• YOUR GOAL
Look through the entries below and extract exactly the lines from the one containing "Viewport: 1083px width, 852px height." through the one containing "Screen dimensions: 671x528", ends included.
______
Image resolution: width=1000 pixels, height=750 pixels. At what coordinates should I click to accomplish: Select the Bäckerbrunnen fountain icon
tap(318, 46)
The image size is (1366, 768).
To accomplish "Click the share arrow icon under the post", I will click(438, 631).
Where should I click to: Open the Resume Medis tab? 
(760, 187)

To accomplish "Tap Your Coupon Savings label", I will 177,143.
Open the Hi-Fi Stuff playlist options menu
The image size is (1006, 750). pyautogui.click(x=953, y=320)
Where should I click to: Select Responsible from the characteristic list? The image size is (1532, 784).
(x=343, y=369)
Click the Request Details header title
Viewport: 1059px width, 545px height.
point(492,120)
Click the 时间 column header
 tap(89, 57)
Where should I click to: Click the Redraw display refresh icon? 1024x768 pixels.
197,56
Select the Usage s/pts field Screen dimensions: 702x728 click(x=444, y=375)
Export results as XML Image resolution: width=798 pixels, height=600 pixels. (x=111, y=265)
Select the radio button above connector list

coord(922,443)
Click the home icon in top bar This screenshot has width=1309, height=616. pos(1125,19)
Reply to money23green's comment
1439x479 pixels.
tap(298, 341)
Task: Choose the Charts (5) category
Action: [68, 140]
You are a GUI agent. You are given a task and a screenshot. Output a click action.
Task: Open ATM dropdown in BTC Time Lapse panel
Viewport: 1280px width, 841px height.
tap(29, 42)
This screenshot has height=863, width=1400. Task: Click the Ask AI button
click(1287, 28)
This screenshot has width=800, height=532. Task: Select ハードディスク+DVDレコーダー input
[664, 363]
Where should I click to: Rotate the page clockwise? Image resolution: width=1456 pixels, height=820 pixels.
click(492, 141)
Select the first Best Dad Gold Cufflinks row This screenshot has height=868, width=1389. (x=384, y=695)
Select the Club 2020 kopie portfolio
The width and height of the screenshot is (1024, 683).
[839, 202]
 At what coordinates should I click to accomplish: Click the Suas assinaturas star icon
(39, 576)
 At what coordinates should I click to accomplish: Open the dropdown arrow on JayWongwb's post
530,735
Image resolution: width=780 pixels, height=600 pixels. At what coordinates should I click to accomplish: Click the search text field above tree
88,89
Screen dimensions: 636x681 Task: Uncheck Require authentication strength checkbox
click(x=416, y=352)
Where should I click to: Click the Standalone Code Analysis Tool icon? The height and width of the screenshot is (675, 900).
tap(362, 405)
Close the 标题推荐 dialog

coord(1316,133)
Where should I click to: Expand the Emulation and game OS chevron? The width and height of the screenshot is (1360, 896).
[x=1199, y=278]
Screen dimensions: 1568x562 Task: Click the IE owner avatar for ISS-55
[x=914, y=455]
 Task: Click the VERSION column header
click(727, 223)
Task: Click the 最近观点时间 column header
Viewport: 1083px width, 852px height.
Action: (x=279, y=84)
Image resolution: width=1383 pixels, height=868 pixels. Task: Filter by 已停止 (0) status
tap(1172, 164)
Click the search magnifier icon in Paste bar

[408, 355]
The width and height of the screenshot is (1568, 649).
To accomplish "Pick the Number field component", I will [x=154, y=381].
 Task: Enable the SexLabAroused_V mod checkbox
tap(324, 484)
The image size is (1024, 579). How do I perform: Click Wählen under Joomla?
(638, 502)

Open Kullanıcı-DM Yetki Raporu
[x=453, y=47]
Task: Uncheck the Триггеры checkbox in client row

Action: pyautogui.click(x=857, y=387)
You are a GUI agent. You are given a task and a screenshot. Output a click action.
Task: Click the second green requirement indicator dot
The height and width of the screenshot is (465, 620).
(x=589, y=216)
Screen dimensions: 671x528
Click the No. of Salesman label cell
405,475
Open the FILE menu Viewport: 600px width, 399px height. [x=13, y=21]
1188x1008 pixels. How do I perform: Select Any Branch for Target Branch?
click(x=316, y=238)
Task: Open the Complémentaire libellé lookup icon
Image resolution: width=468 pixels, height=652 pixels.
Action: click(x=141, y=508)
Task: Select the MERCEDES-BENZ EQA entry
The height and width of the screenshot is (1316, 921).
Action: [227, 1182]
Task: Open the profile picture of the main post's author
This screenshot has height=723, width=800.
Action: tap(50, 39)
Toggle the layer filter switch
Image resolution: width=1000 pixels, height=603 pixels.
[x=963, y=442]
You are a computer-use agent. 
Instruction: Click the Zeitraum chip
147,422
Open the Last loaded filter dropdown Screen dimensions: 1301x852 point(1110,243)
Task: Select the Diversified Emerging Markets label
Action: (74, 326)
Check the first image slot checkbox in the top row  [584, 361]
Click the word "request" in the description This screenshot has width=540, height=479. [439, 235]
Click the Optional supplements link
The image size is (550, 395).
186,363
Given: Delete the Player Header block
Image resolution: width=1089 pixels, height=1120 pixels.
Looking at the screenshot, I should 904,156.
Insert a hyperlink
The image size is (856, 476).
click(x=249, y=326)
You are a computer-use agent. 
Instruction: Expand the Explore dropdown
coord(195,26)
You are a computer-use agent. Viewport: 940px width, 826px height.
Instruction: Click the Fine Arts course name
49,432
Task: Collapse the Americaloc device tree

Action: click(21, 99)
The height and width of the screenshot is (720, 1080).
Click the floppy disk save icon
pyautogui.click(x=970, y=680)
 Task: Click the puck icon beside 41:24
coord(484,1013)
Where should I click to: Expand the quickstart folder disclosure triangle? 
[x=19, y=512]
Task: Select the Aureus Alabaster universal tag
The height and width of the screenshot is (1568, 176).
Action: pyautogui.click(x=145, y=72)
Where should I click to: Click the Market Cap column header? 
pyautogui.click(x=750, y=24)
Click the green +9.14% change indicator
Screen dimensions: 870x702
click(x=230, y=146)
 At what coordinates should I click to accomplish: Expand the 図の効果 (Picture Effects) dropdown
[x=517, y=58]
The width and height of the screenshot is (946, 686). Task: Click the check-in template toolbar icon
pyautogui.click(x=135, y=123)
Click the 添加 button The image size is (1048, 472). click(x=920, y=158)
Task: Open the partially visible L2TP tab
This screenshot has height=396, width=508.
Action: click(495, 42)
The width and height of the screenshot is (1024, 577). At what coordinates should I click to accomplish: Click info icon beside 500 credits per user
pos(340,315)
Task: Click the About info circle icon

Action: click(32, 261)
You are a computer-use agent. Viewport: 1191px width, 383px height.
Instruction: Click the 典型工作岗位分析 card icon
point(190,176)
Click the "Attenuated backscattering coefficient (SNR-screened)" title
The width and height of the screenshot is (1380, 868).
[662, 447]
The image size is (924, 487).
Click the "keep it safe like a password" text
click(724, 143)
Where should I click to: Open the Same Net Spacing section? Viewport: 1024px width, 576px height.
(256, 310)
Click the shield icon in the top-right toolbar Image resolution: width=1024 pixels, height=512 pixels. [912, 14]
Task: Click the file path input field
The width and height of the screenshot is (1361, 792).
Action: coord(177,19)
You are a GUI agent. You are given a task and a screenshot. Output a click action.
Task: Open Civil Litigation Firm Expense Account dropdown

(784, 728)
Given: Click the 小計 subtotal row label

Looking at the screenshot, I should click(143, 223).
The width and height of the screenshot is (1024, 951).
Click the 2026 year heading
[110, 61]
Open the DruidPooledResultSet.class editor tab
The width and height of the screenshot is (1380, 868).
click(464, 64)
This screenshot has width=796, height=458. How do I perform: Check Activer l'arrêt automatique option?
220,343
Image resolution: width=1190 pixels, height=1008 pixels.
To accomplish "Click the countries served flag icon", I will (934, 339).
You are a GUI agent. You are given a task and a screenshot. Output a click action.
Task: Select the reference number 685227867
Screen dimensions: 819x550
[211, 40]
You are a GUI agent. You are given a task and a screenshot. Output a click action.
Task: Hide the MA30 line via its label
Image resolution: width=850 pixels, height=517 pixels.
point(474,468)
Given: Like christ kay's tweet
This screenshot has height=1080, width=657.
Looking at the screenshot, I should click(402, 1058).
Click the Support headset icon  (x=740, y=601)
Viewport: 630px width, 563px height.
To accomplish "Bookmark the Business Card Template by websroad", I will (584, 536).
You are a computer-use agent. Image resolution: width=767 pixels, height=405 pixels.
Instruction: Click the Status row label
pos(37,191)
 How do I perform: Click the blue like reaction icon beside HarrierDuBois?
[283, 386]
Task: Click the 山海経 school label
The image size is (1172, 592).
______
• SOLVED PROBLEM
Viewport: 1083px width, 852px height.
Action: (x=279, y=84)
Image resolution: width=1383 pixels, height=868 pixels. Task: Filter by 已停止 (0) status
tap(1172, 164)
Click the search magnifier icon in Paste bar

[408, 355]
The width and height of the screenshot is (1568, 649).
To accomplish "Pick the Number field component", I will [x=154, y=381].
 Task: Enable the SexLabAroused_V mod checkbox
tap(324, 484)
The image size is (1024, 579). How do I perform: Click Wählen under Joomla?
(638, 502)

Open Kullanıcı-DM Yetki Raporu
[x=453, y=47]
Task: Uncheck the Триггеры checkbox in client row

Action: pyautogui.click(x=857, y=387)
You are a GUI agent. You are given a task and a screenshot. Output a click action.
Task: Click the second green requirement indicator dot
The height and width of the screenshot is (465, 620).
(x=589, y=216)
Screen dimensions: 671x528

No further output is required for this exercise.